Elhay Farkash: Our AI vision is incredibly powerful and already runs at scale across hundreds of machines and sites, delivering real-time insights that drive real results. If we can see it through the lens, we can model it, whether it’s counting boards, measuring yield, or spotting process issues. What makes it even more exciting is that it keeps getting smarter every day. With hundreds of millions of image frames flowing through our system, each one helps refine and sharpen our models automatically. That constant self-improvement gives us a major edge over anyone just entering the space. Today, we operate in 2D, but we’re moving into 3D by adding depth through dual cameras and pushing into 4D by combining visual data with sensors to track space, time, and environment markers all at once.
Pallet Enterprise: What does it mean to work like it is 2050?

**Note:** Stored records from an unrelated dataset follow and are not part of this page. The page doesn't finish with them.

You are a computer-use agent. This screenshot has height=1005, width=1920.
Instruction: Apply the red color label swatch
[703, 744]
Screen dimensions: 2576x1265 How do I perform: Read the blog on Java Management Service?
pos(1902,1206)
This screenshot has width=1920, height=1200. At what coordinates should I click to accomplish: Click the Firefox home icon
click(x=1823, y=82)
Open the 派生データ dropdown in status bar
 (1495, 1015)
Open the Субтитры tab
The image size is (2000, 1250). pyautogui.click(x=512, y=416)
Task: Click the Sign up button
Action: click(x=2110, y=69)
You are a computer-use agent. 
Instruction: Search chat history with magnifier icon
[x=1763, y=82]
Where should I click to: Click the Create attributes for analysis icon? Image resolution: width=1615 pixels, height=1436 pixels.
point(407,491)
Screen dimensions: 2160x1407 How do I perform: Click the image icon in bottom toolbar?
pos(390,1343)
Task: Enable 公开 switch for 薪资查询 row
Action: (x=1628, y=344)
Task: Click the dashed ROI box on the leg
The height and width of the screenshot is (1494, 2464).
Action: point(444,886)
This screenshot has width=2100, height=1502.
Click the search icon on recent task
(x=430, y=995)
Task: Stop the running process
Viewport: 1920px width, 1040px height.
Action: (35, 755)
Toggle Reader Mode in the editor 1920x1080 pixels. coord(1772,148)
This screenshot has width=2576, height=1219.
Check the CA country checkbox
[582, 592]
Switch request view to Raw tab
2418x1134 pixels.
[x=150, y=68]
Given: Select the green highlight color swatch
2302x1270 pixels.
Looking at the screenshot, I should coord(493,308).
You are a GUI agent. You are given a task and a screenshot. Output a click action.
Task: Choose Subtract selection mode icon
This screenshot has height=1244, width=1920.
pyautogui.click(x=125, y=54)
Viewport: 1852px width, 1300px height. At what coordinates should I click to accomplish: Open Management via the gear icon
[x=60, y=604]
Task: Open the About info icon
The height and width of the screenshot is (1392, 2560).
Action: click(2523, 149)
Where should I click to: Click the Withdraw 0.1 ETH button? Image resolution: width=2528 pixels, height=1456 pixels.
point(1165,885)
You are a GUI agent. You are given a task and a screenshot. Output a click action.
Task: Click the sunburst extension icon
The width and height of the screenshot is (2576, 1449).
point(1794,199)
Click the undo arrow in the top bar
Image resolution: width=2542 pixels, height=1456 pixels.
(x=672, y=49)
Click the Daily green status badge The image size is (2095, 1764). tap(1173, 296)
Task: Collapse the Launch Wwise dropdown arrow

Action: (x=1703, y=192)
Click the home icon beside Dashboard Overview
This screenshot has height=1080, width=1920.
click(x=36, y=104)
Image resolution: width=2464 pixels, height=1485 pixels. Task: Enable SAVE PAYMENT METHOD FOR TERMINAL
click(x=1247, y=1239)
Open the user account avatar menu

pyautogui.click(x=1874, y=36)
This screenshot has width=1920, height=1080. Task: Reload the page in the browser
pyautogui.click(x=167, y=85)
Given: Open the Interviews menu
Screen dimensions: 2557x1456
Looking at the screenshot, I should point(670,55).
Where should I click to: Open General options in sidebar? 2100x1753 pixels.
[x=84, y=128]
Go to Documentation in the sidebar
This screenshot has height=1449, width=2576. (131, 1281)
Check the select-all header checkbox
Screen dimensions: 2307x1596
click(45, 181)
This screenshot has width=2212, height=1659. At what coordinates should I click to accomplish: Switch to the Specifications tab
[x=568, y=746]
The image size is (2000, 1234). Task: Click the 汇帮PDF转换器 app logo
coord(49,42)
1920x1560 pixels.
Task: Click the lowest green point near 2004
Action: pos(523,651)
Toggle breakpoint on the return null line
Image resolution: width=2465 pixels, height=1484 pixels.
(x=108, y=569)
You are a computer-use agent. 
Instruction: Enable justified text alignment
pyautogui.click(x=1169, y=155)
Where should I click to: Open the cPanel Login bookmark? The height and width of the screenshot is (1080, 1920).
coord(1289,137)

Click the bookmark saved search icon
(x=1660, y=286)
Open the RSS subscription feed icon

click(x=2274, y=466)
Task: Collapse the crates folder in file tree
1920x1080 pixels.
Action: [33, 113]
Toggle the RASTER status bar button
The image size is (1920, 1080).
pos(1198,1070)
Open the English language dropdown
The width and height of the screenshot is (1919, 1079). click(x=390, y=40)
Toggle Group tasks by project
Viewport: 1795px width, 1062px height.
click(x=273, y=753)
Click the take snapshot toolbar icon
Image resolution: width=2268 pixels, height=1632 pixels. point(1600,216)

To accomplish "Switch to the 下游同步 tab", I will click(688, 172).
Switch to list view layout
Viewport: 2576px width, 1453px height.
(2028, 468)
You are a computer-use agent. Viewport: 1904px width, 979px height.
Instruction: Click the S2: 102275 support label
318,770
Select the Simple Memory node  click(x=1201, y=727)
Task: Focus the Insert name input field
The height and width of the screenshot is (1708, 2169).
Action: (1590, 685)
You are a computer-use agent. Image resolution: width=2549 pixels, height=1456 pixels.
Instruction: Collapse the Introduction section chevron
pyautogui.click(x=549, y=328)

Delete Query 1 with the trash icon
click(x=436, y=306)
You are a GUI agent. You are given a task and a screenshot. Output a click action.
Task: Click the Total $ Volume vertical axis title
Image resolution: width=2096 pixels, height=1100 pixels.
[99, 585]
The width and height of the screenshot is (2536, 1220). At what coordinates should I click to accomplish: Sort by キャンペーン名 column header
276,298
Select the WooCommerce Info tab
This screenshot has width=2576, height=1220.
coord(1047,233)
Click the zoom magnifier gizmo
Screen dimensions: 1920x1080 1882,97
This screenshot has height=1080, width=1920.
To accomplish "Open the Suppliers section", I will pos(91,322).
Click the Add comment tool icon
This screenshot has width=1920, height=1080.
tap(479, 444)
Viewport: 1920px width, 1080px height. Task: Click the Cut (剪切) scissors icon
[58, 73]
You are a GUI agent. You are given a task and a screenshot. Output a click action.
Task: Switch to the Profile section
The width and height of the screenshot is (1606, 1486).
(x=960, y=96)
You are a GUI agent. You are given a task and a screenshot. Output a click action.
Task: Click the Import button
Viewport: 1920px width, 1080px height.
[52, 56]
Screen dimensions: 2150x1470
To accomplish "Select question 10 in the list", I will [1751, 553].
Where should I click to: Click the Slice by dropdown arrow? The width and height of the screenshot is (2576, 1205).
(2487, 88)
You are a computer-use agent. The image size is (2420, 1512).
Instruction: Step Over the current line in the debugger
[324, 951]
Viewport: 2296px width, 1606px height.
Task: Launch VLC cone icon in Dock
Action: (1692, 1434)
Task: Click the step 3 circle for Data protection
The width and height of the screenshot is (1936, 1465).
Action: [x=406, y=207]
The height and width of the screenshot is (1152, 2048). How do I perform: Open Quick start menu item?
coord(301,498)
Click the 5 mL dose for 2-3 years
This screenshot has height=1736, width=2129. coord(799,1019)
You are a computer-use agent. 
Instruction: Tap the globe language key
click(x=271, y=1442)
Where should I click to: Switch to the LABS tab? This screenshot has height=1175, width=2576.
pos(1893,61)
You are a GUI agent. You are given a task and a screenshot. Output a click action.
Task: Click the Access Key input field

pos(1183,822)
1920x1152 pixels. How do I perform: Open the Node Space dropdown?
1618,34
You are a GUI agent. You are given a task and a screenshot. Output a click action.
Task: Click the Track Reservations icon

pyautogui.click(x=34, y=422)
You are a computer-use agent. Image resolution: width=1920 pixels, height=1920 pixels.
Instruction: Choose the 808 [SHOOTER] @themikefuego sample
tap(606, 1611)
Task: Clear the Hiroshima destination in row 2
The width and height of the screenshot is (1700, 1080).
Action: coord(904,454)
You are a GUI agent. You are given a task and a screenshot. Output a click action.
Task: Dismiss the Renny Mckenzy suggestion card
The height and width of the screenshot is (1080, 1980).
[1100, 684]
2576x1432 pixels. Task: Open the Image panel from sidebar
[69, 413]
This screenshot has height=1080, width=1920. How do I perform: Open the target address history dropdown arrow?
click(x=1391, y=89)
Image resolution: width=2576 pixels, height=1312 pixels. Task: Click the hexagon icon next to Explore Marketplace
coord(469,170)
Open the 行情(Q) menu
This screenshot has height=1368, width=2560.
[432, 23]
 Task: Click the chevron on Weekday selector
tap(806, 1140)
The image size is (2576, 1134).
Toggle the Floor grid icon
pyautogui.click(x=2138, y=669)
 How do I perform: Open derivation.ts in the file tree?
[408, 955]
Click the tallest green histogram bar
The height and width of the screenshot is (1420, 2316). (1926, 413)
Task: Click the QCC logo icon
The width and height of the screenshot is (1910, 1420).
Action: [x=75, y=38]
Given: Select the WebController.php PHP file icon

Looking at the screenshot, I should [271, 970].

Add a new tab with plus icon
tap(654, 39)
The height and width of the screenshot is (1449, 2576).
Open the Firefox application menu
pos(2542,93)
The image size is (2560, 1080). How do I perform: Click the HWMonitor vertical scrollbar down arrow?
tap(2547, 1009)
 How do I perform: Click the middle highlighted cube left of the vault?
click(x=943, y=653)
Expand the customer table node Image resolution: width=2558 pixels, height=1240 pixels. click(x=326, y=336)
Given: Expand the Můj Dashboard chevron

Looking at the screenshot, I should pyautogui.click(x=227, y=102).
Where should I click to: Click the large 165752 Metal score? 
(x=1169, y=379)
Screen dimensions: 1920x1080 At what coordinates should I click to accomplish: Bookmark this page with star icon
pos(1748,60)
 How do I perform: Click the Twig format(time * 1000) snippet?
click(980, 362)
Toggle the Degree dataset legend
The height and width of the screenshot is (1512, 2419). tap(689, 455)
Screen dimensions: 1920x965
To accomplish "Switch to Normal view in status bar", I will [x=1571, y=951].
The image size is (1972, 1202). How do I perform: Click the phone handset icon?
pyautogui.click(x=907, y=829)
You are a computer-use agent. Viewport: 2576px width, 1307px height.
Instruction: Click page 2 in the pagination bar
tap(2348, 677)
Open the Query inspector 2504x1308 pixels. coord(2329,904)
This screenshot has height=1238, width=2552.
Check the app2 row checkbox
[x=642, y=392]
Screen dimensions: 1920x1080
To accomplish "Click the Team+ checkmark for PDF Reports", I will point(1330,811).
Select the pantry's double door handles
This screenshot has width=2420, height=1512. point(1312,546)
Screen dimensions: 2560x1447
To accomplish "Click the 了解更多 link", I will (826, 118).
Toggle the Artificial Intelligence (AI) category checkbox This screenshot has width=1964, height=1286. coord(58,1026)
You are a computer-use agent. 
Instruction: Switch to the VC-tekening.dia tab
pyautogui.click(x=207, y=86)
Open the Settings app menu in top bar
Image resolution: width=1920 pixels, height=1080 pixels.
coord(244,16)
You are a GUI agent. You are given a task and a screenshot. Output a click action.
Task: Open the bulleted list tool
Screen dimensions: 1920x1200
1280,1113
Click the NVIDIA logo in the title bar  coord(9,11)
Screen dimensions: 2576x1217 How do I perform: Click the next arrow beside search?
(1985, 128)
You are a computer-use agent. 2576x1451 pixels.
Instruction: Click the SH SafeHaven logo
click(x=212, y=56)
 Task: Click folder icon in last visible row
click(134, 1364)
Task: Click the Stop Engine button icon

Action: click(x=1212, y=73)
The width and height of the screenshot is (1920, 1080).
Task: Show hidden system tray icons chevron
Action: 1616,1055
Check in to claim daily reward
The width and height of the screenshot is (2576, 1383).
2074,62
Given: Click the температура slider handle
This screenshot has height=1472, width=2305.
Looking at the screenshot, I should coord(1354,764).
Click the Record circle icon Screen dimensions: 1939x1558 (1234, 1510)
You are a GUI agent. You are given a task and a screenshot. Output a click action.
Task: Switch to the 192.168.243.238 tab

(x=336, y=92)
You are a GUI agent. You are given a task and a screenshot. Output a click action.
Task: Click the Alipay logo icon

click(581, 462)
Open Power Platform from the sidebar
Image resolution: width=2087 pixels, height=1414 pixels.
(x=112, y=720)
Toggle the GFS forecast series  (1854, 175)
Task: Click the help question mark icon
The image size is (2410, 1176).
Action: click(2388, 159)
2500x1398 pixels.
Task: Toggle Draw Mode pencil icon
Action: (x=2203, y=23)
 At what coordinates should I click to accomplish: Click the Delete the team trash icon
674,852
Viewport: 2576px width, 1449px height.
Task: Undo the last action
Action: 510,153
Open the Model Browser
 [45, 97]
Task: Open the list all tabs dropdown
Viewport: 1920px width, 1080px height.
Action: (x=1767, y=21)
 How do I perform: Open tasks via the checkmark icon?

Elhay Farkash: Working like it’s 2050 means getting the kind of real-time, intelligent insights that used to take massive systems, months of setup, and teams of consultants. My co-founders and I came from the world of ERP like Oracle and SAP, so we know what traditional systems do well, but also where they fall short. With Zira, we realized that by simply installing a few cameras and streaming data to the cloud, you can start generating critical operational insights almost immediately, no deep technical knowledge required. Our system is plug-and-play. Within a week, you’re getting AI-powered suggestions, tracking performance, and making better decisions based on live data. That’s what it means to work like it’s 2050, getting future-level visibility and control, today.
Pallet Enterprise: Zira doesn’t seem to be a traditional ERP. Your solution seems to help bring better data and analytics to an ERP. Am I wrong?
Elhay Farkash: You’re right in some ways, we’re not a traditional ERP, but we also didn’t build Zira to sit alongside one. We come from the ERP world, and we know both what it can do and what it can’t. ERP systems are great at logging transactions and managing structured workflows, but they weren’t built for real-time visibility, adaptability, or intelligent decision-making. That’s why we built Zira.
I like to say: a traditional ERP is like a rotary phone; it gets the call done. Zira is the smartphone. It can still make the call, but it also does so much more. It sees what’s happening on your floor in real time, suggests what to do next, and connects to everything, from your payroll to your inventory to your customer systems.
We didn’t just evolve ERP, we leapfrogged it. Yesterday you wanted ERP. Today, you need live operational intelligence. That’s what Zira delivers. If you want to work like it’s 2050, we’re already there.